Formation of palladium-carbon solution (PdCx) under HDC conditions for all bimetallic samples (Fig. 6) was detected. Pd-rich Pd-Au alloys (visible in XRD profiles) are sensitive to carbiding under reaction conditions. CCl4 HDC led to the disappearance of Pd (111) diffraction peak and appearance of a new one—corresponding to the presence of PdCx(111) solution, where x ≤ 0.13 [37]. However, smaller distance between the position of Pd (111) diffraction peak (for all PdAu activated samples) and PdCx peak (for spent catalysts) than that obtained for monometallic palladium catalyst could indicate partial alloying of palladium and gold in bimetallic catalysts. The presence of the Pd(111) diffraction peak and PdCx (111) for spent samples (Fig. 6), confirm the presence of palladium species sensitive to carbiding. However, application of MW activation in the case of PdAu-Rdx-MW results in better alloying, which is manifested as decrease in the carbiding effect (Fig. 6).

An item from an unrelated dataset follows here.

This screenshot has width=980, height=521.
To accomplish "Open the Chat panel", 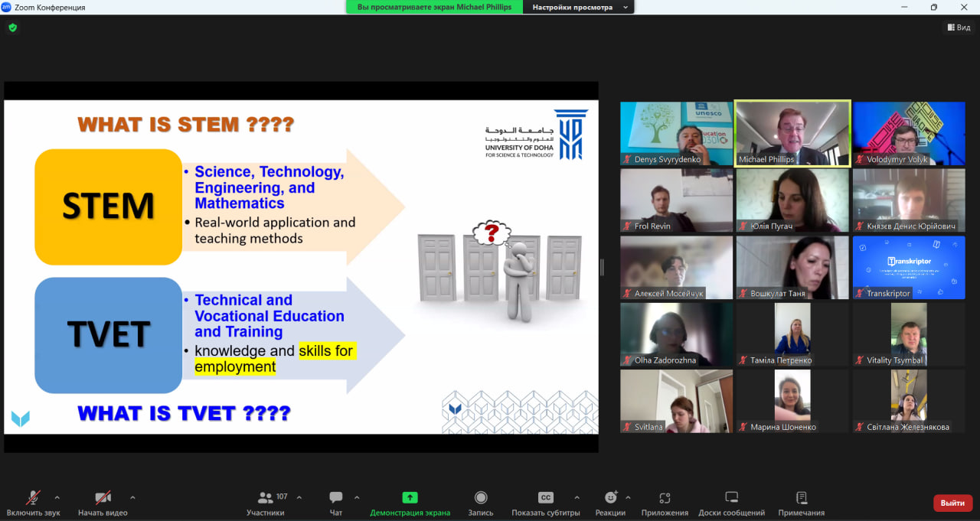I will pos(335,498).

As shown in Fig. 4, all tested catalysts undergo significant deactivation during the hydrodechlorination of CCl4, but this deactivation is the smallest in the case of bimetallic PdAu catalysts after MW irradiation. This deactivation most probably results from the carburizing of the Pd-rich metallic active phase. XRD studies of post-reaction catalysts showed a significant phase transformation for all Pd and PdAu catalysts. A considerable shift of XRD profiles toward lower diffraction angles (Fig. 6) suggests carbon incorporation into Pd/PdAu bulk. Evidently, bare C1 species (from the CCl4 molecule after stripping off all chlorine atoms) enter Pd (or Pd-rich phase) bulk before being hydrogenated to methane. This effect was observed earlier for monometallic Pd/CSibunit catalysts subjected to CCl4 hydrodechlorination at 363 K [10], but not noticed for Pd–Au/CSibunit catalysts, characterized by very good homogeneity of the Pd-Au alloy. Therefore, the extent of carbon incorporation was supposed to be a measure of Pd–Au nonhomogeneity as carbon, analogously to hydrogen, should be less soluble in well-mixed Pd–Au alloys than in pure Pd. When palladium dissolves carbon, its lattice constant increases from ~ 0.389 to ~ 0.399 nm [37], resulting in a downward shift in the XRD spectrum. For tested monometalic Pd catalysts this shift in 2θ value was 1.25° and for Pd-Au catalysts in the range 0.92–0.97°. This means that there is some mixing of gold and palladium in our PdAu catalysts, but the homogeneity of the PdAu alloy is nonsufficient. Thus, the catalysts, before its practical application still require optimization in terms of both active phase composition and its homogeneity.

Conclusions

The investigation performed within the scope of this work clearly shows that, independently on the synthesis way (impregnation or redox method), application of short-time MW activation is a more efficient method of Pd-Au alloy formation (or substantial degree of Pd–Au mixing on carbon support) than conventional activation by H2 reduction at 380 °C. Pd-Au alloys subjected to MW irradiation show higher stability and higher selectivity towards the desired products (C1–C5 hydrocarbons) as compared to catalysts subjected to conventional reduction in 10%H2/Ar flow.